U.S. consumers spend more than $160 billion on electronics each year. More and more, that money is being spent on in-car gadgets and features like upgraded stereos and portable GPS units.
That's where the Consumer Electronics Show (CES) comes in. CES rolls into Las Vegas every year with the sole intent of showcasing the latest in consumer electronics. Unlike past CES events, this year's show had a heavy automotive slant. Ford had more cars in various booths than it's ever had before, and Microsoft announced a significant upgrade to the Sync system the company developed. General Motors also had a strong showing by rolling out the Chevrolet Volt and fuel-cell-powered Equinox. GM's CEO Rick Wagoner was even on hand to deliver one of several keynote speeches.
Although CES has plenty of oversized subwoofers and demo cars stuffed with more video equipment than your neighborhood Radio Shack, it's the more down-to-earth stuff that will likely make it into consumers' hands.
____________________
**WHAT IS ASKED**
(A) Can you echo the CES article word for word, from "That's where the" up to and including "several keynote speeches."?
(B) Would you duplicate the records exactly, from the line with "Collapse the 半双工通信控制指定用(RS-232用) section" up to and including the line with "Looking at the screenshot, I should pos(24,456)."?
____________________
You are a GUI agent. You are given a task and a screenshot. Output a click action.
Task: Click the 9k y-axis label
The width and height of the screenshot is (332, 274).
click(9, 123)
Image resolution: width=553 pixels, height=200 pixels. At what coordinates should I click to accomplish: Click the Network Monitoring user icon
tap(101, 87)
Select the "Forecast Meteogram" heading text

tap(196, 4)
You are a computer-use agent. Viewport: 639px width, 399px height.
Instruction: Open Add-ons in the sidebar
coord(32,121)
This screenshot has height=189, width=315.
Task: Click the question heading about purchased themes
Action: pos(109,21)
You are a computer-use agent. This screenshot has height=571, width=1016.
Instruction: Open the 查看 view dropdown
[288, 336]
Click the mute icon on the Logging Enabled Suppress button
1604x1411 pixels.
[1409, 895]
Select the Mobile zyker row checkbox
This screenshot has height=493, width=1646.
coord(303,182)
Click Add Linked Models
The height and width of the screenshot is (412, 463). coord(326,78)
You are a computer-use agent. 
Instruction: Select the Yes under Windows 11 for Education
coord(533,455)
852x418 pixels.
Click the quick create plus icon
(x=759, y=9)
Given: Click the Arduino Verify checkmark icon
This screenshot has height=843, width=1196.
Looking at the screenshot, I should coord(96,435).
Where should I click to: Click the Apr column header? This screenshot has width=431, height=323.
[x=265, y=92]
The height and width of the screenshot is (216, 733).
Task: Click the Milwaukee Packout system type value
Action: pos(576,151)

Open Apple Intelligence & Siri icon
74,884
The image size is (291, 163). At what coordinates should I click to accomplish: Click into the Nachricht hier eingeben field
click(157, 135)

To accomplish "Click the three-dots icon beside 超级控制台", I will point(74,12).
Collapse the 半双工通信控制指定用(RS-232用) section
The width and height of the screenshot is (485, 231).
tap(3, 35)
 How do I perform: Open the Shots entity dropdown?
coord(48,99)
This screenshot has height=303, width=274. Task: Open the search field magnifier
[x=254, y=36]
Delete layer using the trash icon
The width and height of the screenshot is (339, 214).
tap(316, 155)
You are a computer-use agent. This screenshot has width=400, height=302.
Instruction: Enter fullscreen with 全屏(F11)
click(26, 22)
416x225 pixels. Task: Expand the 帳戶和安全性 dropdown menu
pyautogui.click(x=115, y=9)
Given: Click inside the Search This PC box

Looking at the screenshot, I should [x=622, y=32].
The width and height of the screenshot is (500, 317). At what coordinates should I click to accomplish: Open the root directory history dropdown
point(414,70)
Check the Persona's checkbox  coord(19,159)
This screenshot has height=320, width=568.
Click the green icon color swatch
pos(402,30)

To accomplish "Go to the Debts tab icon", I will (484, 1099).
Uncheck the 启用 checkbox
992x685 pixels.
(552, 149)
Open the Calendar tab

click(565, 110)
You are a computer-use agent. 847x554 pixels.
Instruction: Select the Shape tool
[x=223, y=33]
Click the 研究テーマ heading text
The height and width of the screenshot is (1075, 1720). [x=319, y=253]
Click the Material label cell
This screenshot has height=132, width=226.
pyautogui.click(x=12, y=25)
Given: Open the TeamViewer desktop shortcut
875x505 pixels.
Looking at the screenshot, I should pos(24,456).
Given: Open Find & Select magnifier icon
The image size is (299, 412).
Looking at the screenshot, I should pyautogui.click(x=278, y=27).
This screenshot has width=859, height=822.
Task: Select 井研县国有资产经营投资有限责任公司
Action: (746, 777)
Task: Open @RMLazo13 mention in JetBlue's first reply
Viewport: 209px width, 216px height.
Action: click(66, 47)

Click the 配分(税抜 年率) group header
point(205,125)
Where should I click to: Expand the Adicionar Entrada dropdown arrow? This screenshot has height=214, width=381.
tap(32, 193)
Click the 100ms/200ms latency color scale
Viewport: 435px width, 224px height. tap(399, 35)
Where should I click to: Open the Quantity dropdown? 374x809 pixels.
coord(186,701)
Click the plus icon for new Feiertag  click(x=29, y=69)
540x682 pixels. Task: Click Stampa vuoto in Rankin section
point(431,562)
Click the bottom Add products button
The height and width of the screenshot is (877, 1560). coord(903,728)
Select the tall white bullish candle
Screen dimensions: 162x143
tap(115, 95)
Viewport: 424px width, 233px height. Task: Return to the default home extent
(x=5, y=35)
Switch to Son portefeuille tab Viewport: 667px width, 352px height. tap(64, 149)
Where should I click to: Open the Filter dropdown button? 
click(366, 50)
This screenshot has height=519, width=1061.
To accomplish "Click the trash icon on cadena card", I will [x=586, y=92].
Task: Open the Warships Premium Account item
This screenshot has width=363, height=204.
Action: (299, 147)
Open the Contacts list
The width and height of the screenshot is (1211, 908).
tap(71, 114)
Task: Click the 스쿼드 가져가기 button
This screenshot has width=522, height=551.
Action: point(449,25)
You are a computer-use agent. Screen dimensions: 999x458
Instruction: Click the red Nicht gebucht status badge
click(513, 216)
____________________
**RESULTS FOR EACH TASK**
(A)
That's where the Consumer Electronics Show (CES) comes in. CES rolls into Las Vegas every year with the sole intent of showcasing the latest in consumer electronics. Unlike past CES events, this year's show had a heavy automotive slant. Ford had more cars in various booths than it's ever had before, and Microsoft announced a significant upgrade to the Sync system the company developed. General Motors also had a strong showing by rolling out the Chevrolet Volt and fuel-cell-powered Equinox. GM's CEO Rick Wagoner was even on hand to deliver one of several keynote speeches.

(B)
Collapse the 半双工通信控制指定用(RS-232用) section
The width and height of the screenshot is (485, 231).
tap(3, 35)
 How do I perform: Open the Shots entity dropdown?
coord(48,99)
This screenshot has height=303, width=274. Task: Open the search field magnifier
[x=254, y=36]
Delete layer using the trash icon
The width and height of the screenshot is (339, 214).
tap(316, 155)
You are a computer-use agent. This screenshot has width=400, height=302.
Instruction: Enter fullscreen with 全屏(F11)
click(26, 22)
416x225 pixels. Task: Expand the 帳戶和安全性 dropdown menu
pyautogui.click(x=115, y=9)
Given: Click inside the Search This PC box

Looking at the screenshot, I should [x=622, y=32].
The width and height of the screenshot is (500, 317). At what coordinates should I click to accomplish: Open the root directory history dropdown
point(414,70)
Check the Persona's checkbox  coord(19,159)
This screenshot has height=320, width=568.
Click the green icon color swatch
pos(402,30)

To accomplish "Go to the Debts tab icon", I will (484, 1099).
Uncheck the 启用 checkbox
992x685 pixels.
(552, 149)
Open the Calendar tab

click(565, 110)
You are a computer-use agent. 847x554 pixels.
Instruction: Select the Shape tool
[x=223, y=33]
Click the 研究テーマ heading text
The height and width of the screenshot is (1075, 1720). [x=319, y=253]
Click the Material label cell
This screenshot has height=132, width=226.
pyautogui.click(x=12, y=25)
Given: Open the TeamViewer desktop shortcut
875x505 pixels.
Looking at the screenshot, I should pos(24,456).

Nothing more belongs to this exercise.